Electronic health record software has not met some pressing needs of pediatricians. After years of federally funded studies of the problem, and few meaningful actions as part of meaningful use, it’s time for a change.
One healthcare organization has identified pediatricians’ biggest EHR pain points and is working to improve the situation.
“The biggest gaps that we found were largely around developmental screening and follow-up,” says Kern Eason, pediatric EHR consultant at Community Care of North Carolina, a group of 14 physician practice networks in the state of North Carolina.
“A lot of what pediatrics is about is not so much dealing with acute episodes of care. Especially in the ambulatory setting, it’s [about] preventative [measures].”
Modifying EHR software and its decision-support elements, would help catch early signs of childhood obesity, problems with oral health, vision, and hearing, and the risk of developing autism, Eason says.

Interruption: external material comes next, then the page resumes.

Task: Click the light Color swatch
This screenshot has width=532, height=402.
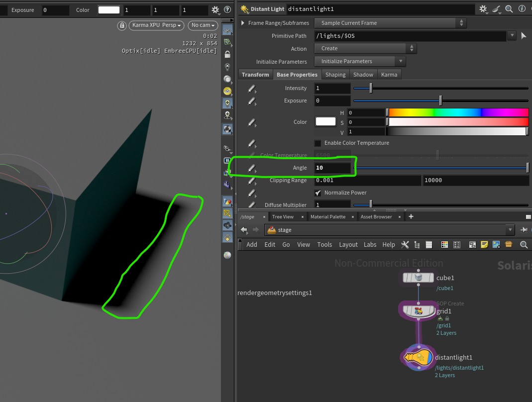Action: pyautogui.click(x=325, y=122)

“The idea is to catch it early,” he says. “Adults come in for one visit a year, whereas very young kids have two or three visits with their primary care physician a year.”
And systems designed for adults, aren’t entirely suitable for children. EHR-prompted adult screening questions such as smoking status need to be deemphasized before patients reach their teenage years, he says.

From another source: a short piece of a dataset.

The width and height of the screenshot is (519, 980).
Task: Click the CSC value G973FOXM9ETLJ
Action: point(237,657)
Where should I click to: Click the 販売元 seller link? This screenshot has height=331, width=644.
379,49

Instead, EHR prompts for topics such as nutrition and car seat safety can make a big difference, developmentally, he says.
In addition, pediatricians calculate childhood body mass index very differently than they would calculate adult BMI. “A system that measures body mass index using adult metrics is going to be completely off for a child,” Eason says.
“The same [is true] for blood pressure percentiles, [which are] completely measured differently in the pediatric world.”
Even a task as simple as calculating the appropriate dose of medication for a child can necessitate a pocket calculator. “It’s just not real safe, so we’re working on making sure that some of those core things that improve care and make care consistent are built into EHRs,” Eason says.
Funded by a Federal Grant
This work predates meaningful use, and CCNC was working on it as early as 2010. Stage 1 of meaningful use contained almost no pediatrician-specific quality measures, and stage 2 and stage 3 added just a few, Eason says.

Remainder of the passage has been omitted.